Task » Lines from the start of the data through the line containing "menu ↓ (215, 237)" must be given again exactly. Leave the others out.

Materials provided »
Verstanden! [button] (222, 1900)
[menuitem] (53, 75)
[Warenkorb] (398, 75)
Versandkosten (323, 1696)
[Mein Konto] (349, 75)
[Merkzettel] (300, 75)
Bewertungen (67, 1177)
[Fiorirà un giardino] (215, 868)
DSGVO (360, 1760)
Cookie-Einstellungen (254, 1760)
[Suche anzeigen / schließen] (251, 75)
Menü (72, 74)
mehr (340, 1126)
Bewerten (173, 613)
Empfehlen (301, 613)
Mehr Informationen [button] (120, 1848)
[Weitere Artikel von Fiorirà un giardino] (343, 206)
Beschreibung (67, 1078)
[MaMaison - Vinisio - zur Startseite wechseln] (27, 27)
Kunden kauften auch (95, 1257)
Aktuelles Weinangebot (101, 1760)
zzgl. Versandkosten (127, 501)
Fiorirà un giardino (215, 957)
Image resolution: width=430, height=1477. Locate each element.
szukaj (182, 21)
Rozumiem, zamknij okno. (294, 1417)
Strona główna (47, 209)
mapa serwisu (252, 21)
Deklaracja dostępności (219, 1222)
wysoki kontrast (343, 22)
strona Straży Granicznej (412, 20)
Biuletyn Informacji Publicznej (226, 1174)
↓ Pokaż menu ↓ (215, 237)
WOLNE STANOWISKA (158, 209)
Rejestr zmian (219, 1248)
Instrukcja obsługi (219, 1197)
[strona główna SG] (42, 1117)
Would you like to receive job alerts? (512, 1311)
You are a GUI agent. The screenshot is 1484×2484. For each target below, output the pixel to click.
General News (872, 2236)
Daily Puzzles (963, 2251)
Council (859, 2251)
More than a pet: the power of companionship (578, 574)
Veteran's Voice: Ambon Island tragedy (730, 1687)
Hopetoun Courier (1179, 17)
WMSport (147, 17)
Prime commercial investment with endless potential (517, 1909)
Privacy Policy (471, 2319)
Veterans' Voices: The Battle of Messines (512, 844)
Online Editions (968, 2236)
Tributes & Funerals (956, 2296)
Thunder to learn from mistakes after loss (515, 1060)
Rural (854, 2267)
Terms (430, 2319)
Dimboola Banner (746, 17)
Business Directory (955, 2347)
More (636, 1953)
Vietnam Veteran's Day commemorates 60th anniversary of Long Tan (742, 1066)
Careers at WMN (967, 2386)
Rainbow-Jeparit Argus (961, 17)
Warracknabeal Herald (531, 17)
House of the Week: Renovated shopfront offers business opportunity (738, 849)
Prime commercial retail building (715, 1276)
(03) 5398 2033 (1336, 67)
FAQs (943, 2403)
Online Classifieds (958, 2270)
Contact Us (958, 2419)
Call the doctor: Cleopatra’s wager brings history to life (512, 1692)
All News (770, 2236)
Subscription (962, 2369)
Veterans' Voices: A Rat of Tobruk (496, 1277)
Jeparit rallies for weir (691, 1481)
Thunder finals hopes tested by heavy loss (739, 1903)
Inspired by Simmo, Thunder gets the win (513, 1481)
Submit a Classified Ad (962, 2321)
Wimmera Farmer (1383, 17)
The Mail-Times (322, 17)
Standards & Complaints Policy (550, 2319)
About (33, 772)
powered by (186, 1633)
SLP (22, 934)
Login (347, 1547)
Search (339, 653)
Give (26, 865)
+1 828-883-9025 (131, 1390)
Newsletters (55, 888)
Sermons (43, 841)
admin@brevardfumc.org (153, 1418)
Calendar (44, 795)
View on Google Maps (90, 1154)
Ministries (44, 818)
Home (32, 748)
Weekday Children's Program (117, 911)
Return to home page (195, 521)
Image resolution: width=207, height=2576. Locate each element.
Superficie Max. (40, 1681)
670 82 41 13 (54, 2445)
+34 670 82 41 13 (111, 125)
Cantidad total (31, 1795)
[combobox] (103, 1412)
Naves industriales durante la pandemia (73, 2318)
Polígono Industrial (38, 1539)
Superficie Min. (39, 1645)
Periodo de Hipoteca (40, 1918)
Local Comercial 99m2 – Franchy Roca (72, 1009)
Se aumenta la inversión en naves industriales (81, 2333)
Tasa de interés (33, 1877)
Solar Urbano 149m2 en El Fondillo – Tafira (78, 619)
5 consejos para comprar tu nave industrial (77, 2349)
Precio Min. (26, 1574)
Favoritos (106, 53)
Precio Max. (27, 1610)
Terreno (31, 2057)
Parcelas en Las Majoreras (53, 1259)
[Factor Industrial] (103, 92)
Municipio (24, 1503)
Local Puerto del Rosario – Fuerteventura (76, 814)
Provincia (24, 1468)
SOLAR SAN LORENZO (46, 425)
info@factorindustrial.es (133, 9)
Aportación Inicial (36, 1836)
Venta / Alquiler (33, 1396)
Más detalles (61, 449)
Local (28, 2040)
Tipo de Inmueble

Result for this task »
Verstanden! [button] (222, 1900)
[menuitem] (53, 75)
[Warenkorb] (398, 75)
Versandkosten (323, 1696)
[Mein Konto] (349, 75)
[Merkzettel] (300, 75)
Bewertungen (67, 1177)
[Fiorirà un giardino] (215, 868)
DSGVO (360, 1760)
Cookie-Einstellungen (254, 1760)
[Suche anzeigen / schließen] (251, 75)
Menü (72, 74)
mehr (340, 1126)
Bewerten (173, 613)
Empfehlen (301, 613)
Mehr Informationen [button] (120, 1848)
[Weitere Artikel von Fiorirà un giardino] (343, 206)
Beschreibung (67, 1078)
[MaMaison - Vinisio - zur Startseite wechseln] (27, 27)
Kunden kauften auch (95, 1257)
Aktuelles Weinangebot (101, 1760)
zzgl. Versandkosten (127, 501)
Fiorirà un giardino (215, 957)
Image resolution: width=430, height=1477. Locate each element.
szukaj (182, 21)
Rozumiem, zamknij okno. (294, 1417)
Strona główna (47, 209)
mapa serwisu (252, 21)
Deklaracja dostępności (219, 1222)
wysoki kontrast (343, 22)
strona Straży Granicznej (412, 20)
Biuletyn Informacji Publicznej (226, 1174)
↓ Pokaż menu ↓ (215, 237)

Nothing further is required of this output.